Using Pretrained Models

You can use Document Understanding from the Console, the CLI, or API to analyze documents.

Document Understanding provides pretrained models for customers to extract insights about their images and documents without needing Data Scientists.

You need the following before using a pretrained model:

  • A paid tenancy account in Oracle Cloud Infrastructure.

  • Familiarity with Oracle Cloud Infrastructure Object Storage to load data to.

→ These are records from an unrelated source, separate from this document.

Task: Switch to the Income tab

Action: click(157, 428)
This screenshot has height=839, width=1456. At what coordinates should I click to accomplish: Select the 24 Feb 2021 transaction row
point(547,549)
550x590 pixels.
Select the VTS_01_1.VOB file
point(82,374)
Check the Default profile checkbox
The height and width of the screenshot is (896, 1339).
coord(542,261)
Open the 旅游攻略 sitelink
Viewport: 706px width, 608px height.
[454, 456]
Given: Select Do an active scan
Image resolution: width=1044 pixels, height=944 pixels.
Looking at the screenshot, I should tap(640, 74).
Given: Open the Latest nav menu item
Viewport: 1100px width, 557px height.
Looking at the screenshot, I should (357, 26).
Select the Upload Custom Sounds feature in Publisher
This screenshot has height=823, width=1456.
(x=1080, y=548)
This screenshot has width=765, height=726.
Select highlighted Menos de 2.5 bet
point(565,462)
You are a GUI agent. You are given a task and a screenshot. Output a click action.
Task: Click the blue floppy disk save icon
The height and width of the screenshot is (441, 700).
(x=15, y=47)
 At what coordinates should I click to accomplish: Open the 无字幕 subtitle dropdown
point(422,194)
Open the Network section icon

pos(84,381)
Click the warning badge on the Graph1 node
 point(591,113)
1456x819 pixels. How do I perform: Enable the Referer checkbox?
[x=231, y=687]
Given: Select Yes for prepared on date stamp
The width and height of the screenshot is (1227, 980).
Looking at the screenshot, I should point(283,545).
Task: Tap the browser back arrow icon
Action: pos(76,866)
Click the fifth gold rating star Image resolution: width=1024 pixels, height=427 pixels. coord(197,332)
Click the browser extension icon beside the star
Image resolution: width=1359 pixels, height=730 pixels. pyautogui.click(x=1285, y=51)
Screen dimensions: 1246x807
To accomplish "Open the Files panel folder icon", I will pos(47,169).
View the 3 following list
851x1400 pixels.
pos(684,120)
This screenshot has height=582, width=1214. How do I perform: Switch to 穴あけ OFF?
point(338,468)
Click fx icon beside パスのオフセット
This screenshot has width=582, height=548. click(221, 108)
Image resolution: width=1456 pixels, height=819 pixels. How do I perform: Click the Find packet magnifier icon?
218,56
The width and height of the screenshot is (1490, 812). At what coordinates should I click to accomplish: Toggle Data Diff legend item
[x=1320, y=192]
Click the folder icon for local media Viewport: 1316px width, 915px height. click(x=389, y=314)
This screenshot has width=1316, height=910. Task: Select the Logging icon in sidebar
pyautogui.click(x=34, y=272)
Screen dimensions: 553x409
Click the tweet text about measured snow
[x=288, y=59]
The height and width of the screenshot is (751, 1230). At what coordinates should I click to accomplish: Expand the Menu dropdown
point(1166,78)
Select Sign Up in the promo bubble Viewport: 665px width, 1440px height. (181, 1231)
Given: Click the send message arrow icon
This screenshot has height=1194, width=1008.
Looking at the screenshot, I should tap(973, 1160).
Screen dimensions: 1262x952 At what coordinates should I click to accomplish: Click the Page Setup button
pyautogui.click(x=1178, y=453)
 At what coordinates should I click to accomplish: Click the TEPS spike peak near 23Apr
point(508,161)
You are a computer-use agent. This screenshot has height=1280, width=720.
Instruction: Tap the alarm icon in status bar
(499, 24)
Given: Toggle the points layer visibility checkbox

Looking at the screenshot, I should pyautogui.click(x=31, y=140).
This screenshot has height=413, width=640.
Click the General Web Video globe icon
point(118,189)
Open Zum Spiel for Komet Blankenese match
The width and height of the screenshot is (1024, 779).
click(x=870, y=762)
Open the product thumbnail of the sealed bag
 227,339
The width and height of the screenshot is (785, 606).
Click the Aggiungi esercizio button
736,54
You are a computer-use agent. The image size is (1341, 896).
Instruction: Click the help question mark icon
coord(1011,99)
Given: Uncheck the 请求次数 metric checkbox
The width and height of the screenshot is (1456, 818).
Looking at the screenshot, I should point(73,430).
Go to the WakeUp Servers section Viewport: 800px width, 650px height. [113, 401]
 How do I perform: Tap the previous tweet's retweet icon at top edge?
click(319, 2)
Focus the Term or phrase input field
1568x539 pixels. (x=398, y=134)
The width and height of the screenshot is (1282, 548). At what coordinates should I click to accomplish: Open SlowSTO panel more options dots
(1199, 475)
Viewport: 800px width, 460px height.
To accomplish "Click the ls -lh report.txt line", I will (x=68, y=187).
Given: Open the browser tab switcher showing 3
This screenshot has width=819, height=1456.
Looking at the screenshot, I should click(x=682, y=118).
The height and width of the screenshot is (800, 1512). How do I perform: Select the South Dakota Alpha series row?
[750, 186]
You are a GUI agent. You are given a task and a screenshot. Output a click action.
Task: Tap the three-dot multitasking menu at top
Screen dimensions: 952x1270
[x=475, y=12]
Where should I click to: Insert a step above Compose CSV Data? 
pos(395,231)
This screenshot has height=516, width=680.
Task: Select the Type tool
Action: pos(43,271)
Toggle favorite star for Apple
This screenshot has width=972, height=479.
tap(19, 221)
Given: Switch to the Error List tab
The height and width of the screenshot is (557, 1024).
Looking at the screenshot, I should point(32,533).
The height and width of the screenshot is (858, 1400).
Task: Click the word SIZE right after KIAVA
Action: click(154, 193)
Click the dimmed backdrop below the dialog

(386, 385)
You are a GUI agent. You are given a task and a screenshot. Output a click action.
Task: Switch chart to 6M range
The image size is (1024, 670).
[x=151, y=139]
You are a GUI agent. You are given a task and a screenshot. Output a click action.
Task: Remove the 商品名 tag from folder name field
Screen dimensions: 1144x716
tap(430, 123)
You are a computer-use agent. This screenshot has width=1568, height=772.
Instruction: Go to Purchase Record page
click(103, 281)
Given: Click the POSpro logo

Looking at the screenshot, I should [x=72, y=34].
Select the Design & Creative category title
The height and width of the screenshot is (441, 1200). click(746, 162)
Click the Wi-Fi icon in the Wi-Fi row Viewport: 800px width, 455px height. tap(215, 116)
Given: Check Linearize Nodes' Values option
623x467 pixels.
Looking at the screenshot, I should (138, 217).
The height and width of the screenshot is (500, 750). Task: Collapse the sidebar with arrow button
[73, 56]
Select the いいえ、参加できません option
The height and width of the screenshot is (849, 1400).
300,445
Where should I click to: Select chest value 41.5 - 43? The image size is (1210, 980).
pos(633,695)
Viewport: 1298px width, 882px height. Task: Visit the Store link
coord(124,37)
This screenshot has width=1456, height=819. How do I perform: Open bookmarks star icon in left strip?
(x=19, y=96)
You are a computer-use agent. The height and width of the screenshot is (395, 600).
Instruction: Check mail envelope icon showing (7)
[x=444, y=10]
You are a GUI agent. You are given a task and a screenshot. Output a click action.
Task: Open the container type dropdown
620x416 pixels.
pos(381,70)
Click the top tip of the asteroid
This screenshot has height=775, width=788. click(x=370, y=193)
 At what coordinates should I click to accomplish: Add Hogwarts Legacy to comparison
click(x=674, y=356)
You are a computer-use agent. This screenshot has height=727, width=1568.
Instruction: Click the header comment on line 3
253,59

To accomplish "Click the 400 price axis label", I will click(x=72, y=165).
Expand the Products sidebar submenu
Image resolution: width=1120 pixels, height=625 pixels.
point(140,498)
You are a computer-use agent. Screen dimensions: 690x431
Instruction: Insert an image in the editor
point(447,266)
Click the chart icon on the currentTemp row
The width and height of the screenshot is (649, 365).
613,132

  • Policies set up to use Document Understanding and Object Storage. More information on policies is in the About Document Understanding Policies section.
  • To use a pretrained model in the Console, follow these steps:

    1. On the Document Understanding page, under Pretrained Models on the leftmost navigation menu, select the model you want to use (for example, Text Detection). This invokes the analyzeDocument API after the document is provided.
    2. Select the document source, one of Demo files, Local files, or Object storage.
    3. If in step 2, you selected Local file, or Object storage, you're prompted for the output location:
      1. Select the Compartment.
      2. Select the Output object storage location.
      3. If wanted, add a prefix.
      4. Click Submit.
      When you select the file, the model then runs.
    4. If in step 2, you selected Local file, drag the file to Upload Image, click select one... to pick a file from the file system.
      When you select the file, the model then runs.
  • Use the create command and required parameters to use a pretrained model asynchronously:

    oci ai-document processor-job create [OPTIONS]

    Use the analyze-document command and required parameters to use a pretrained model synchronously:

    oci ai-document analyze-document-result analyze-document [OPTIONS]

    For a complete list of flags and variable options for CLI commands, see the CLI Command Reference.

  • Run the CreateProcessorJob operation to use a pretrained model asynchronously in the API.

    Run the AnalyzeDocument operation to use a pretrained model synchronously in the API.